El presidente Santiago Peña gobierna en representación del Partido Nacional Republicano. Tiene suficiente material para cultivarse, más allá de sus propias convicciones personales, sobre la moral política que debe impregnar el manejo del Estado desde la interpretación ideológica y filosófica de los más encumbrados pensadores de su partido. Aunque resistido dentro de la misma asociación política que contribuyó a fundar, por sus ideas liberales y su condena inapelable al mariscal Francisco Solano López, sería de necios ignorar los atributos intelectuales y de honestidad de José Segundo Decoud. En su discurso del 11 de setiembre de 1887 expone esa impronta de su personalidad: “La Asociación Nacional Republicana nunca abrirá sus filas (…) a aquellos que buscan medrar y amasar fortuna, pues la patria no la construyen los fenicios que roen sus entrañas, sino los hombres de bien que exhiben su pobreza como timbre de honor después de haber ejercido el poder, haciéndose por ello acreedores al respeto de sus contemporáneos y de la posteridad”. Lamentablemente, con los años, sus buenos deseos fueron devorados por la angurria de quienes encontraron en la política la veta para el enriquecimiento ilícito y rápido. Los ejemplos abundan. En los últimos cinco años el latrocinio alcanzó decibeles catastróficos.

Por esta razón, se impone que el Partido Colorado restablezca su itinerario ético. Que la política vuelva a ser el lugar común del carácter, el mérito y la virtud, como proclamaba y ejercitaba Juan León Mallorquín. Este maestro republicano de la decencia censuraba implacable a los que “solo buscan el poder con fines lucrativos, convirtiendo la administración pública en una vasta comandita”, enjuiciando, al mismo tiempo, la situación de “millares de ciudadanos sin hogar, en tanto sobran tierras para los privilegiados a costa del dolor del pueblo”. Su inseparable compañero de luchas, el doctor Pedro Pablo Peña (otro ilustre ignorado por la memoria de su partido), afirmaba que “la política es una ciencia superior y elevada a cuyo servicio solo deben reclutarse ciudadanos de saber y experiencia, de rectitud y caballerosidad, para llenar su altísima misión de paz, de justicia, de civilización y cultura”. El realismo político ha dado las espaldas a estos nobles propósitos. Por eso, en ocasiones, hay que volver a los orígenes, para comprender el presente y proyectar el futuro.

Datos almacenados:

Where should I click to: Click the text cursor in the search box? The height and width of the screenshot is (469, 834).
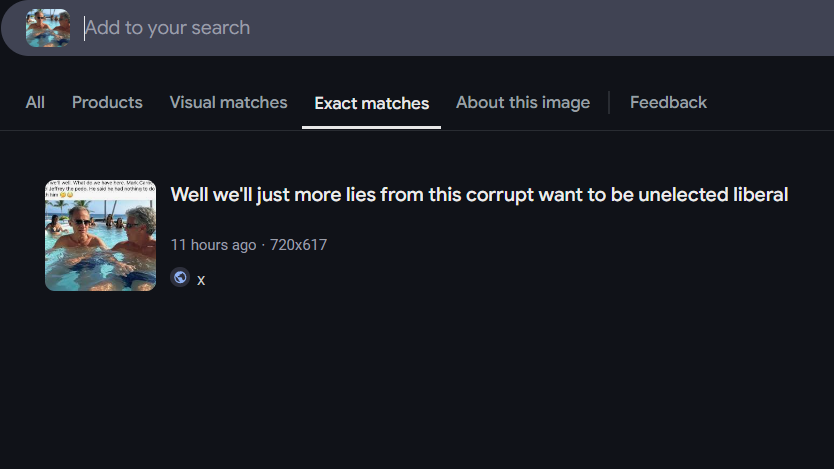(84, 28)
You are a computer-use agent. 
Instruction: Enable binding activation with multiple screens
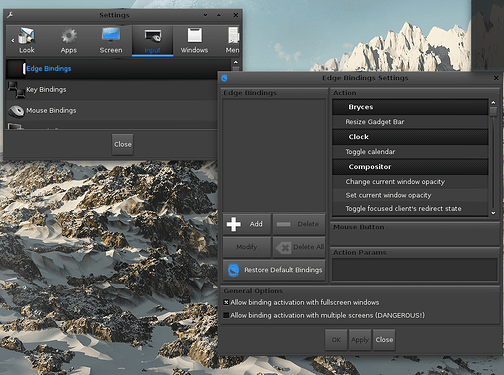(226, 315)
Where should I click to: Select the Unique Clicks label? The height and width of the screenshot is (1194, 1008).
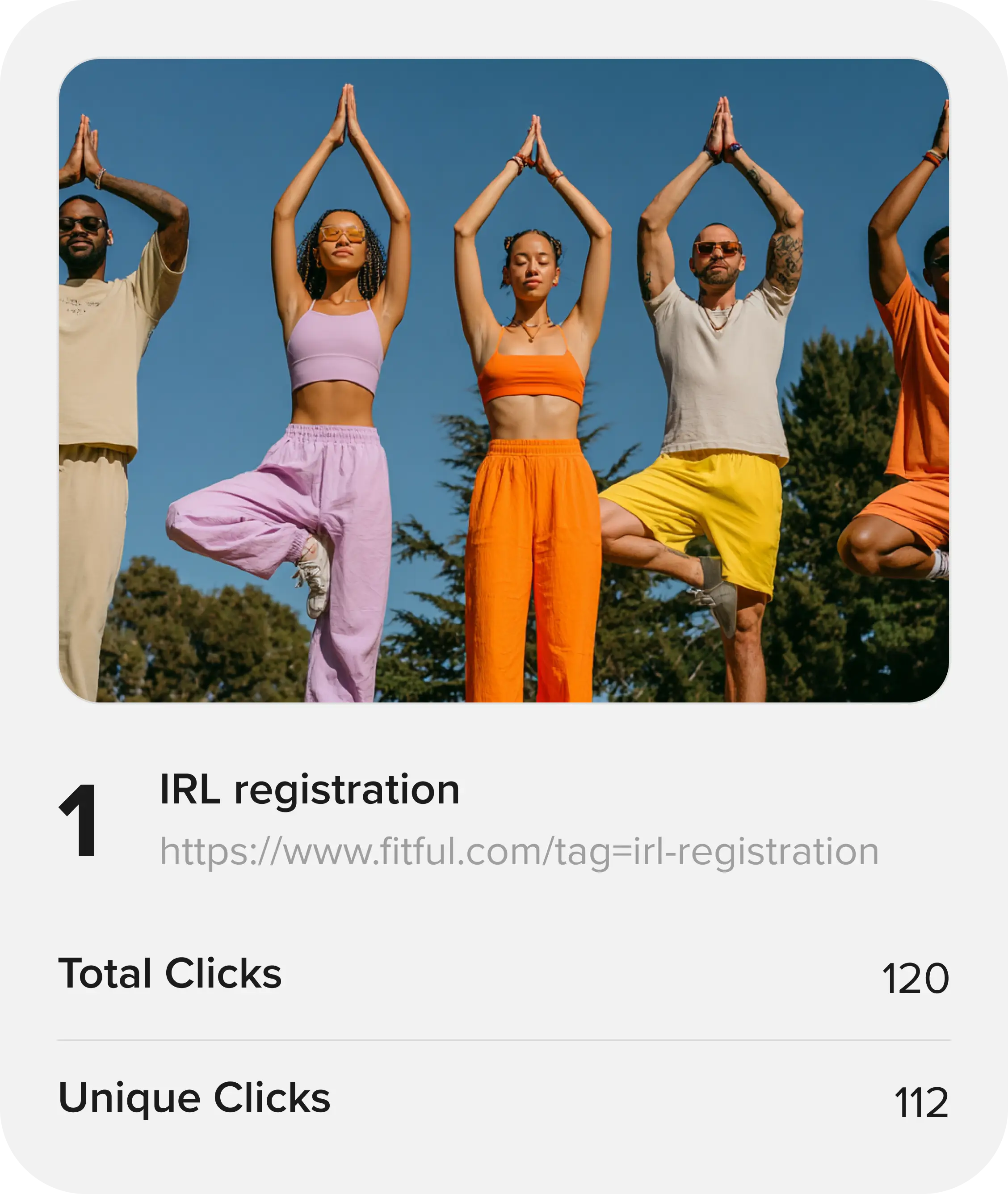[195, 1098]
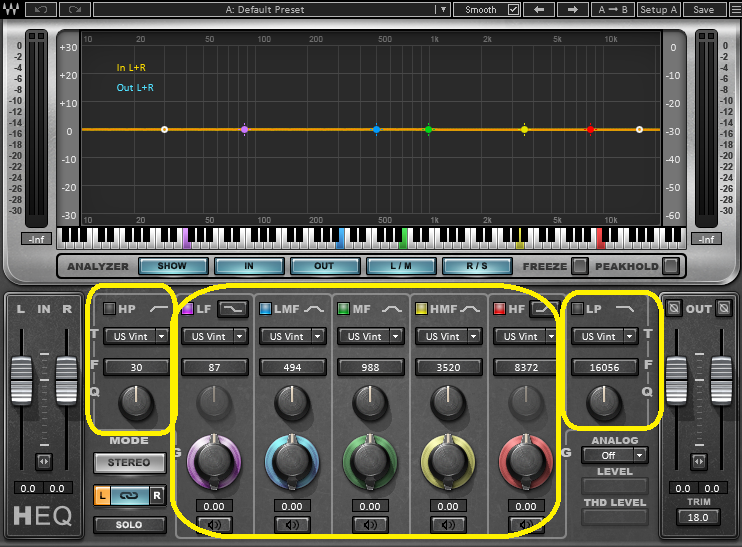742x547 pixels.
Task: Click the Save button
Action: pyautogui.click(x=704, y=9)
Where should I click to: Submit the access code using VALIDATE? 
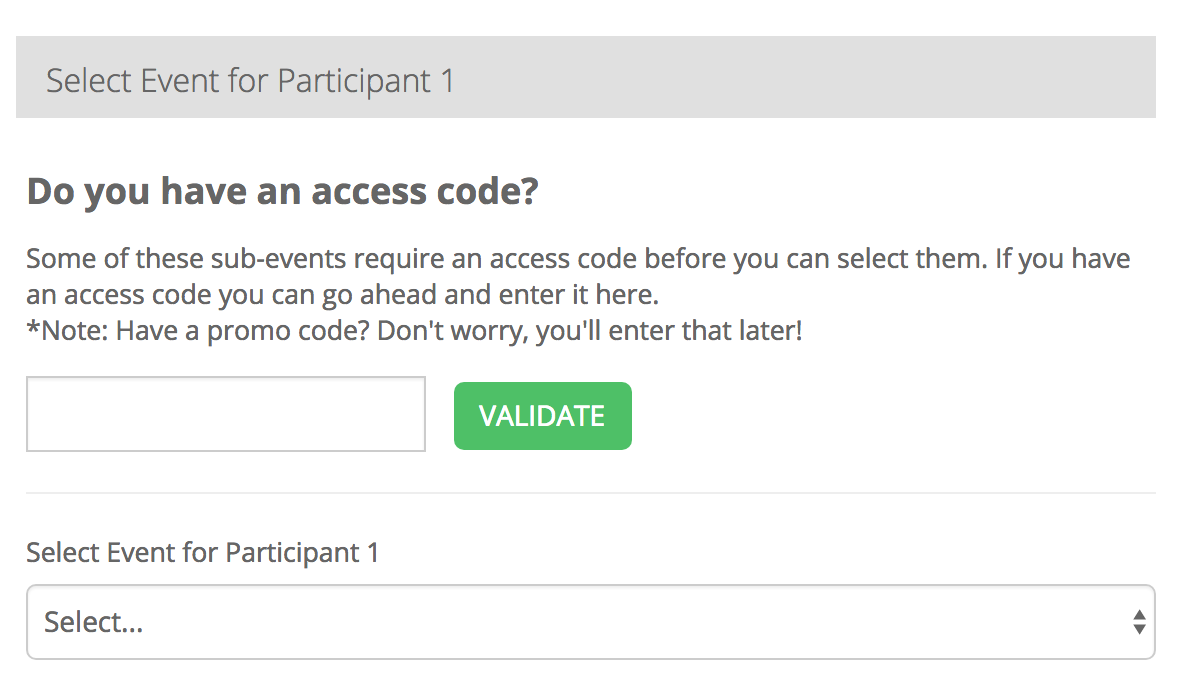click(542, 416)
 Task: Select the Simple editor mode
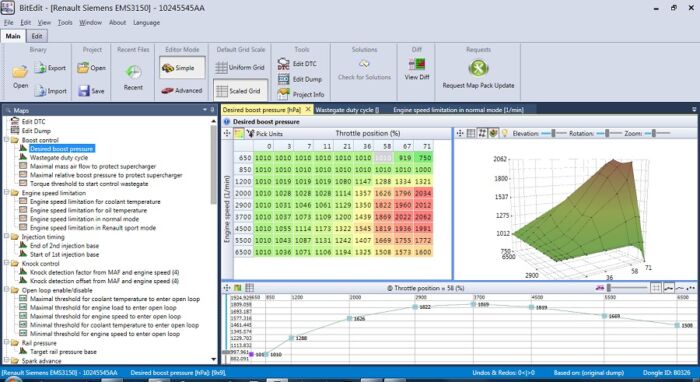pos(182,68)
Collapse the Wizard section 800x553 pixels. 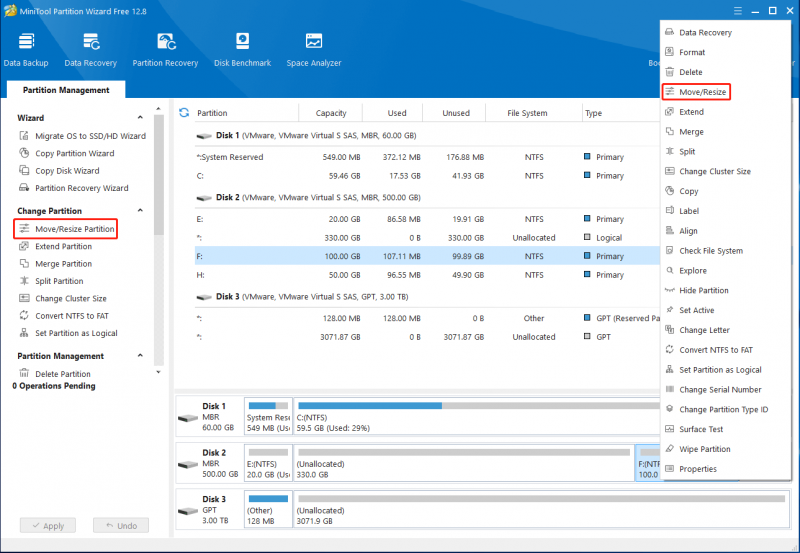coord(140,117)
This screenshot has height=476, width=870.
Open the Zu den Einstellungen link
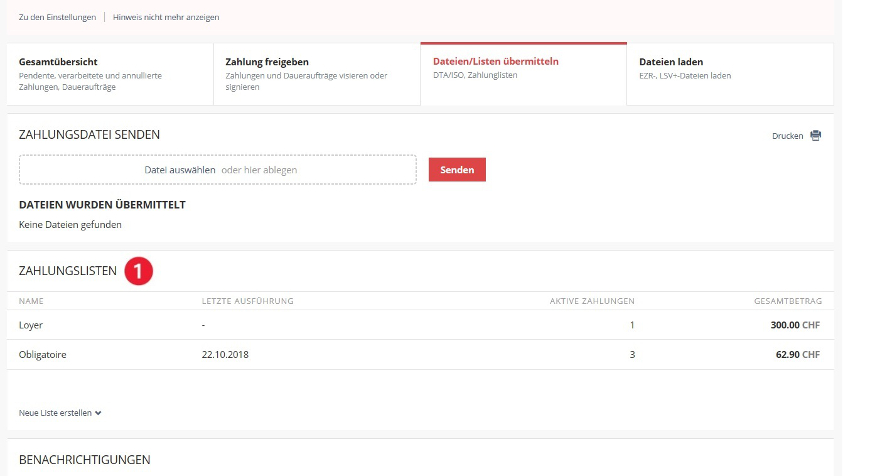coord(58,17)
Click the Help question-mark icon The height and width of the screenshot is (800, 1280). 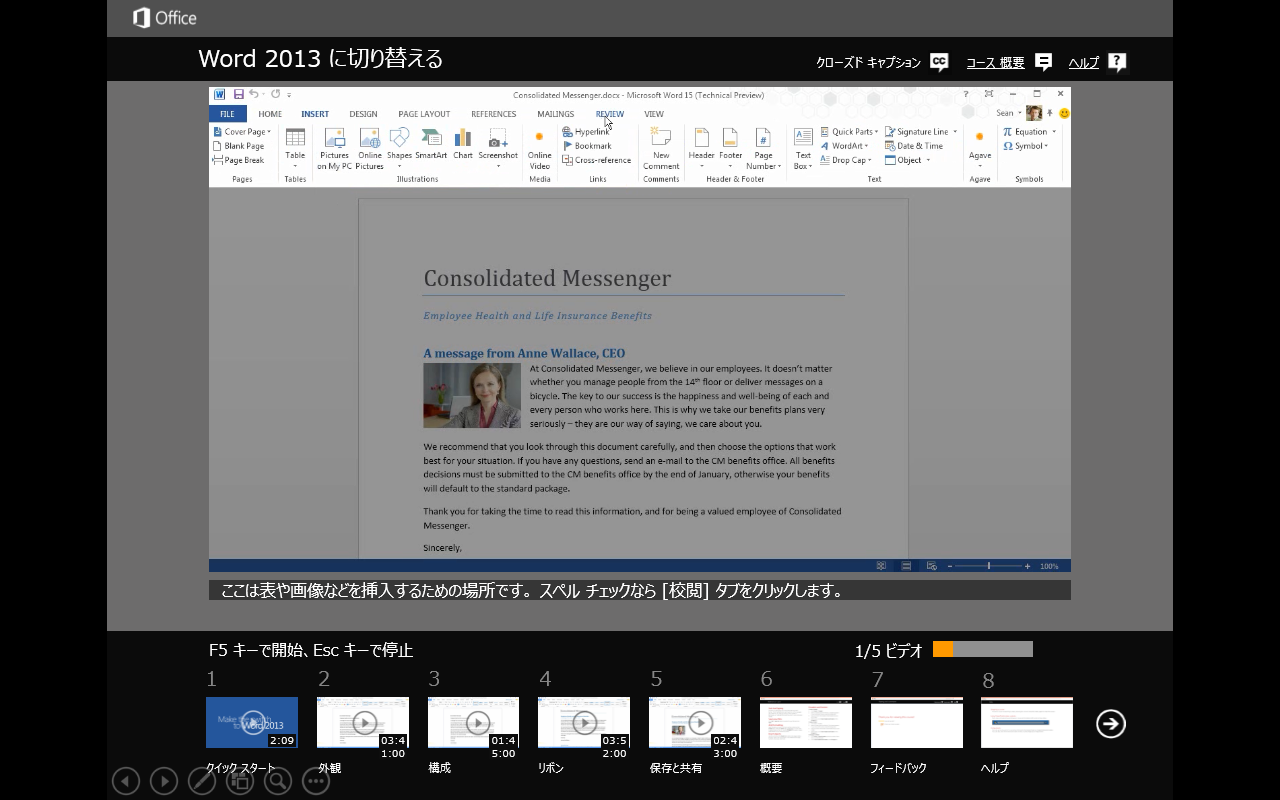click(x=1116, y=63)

**Objetivo del ejercicio:** Prosigue el texto sobre la ética política en el Partido Colorado a partir de su última oración. El listado no es necesario para este ejercicio.

**Resultado del ejercicio:**
Ya forma parte de los clásicos del coloradismo el escrito de G. Antoliano Garcete (“Algunas modalidades de los partidos políticos”), dirigido especialmente a los delegados de la Asociación Nacional Republicana: “Fustiguen el vicio y la corrupción que van aniquilando la vitalidad de la raza y entonen himnos a la virtud que dignifica y a la verdad que redime. Hagan todo esto y mucho más y habrán, los partidos (aquí ya hace una referencia generalizada), pagado parte del tributo que deben al pueblo elector, siempre víctima del engaño, de la farsa y de la explotación indecorosa de su inocencia. Sálvenlo de la opresión de sus improvisados como irresponsables mandones y habrán acreditado su cariño, su gratitud y la legitimidad de sus votos”. No en vano suelo repetir que en ese pasado de dignidad debe buscarse el futuro del Partido Nacional Republicano.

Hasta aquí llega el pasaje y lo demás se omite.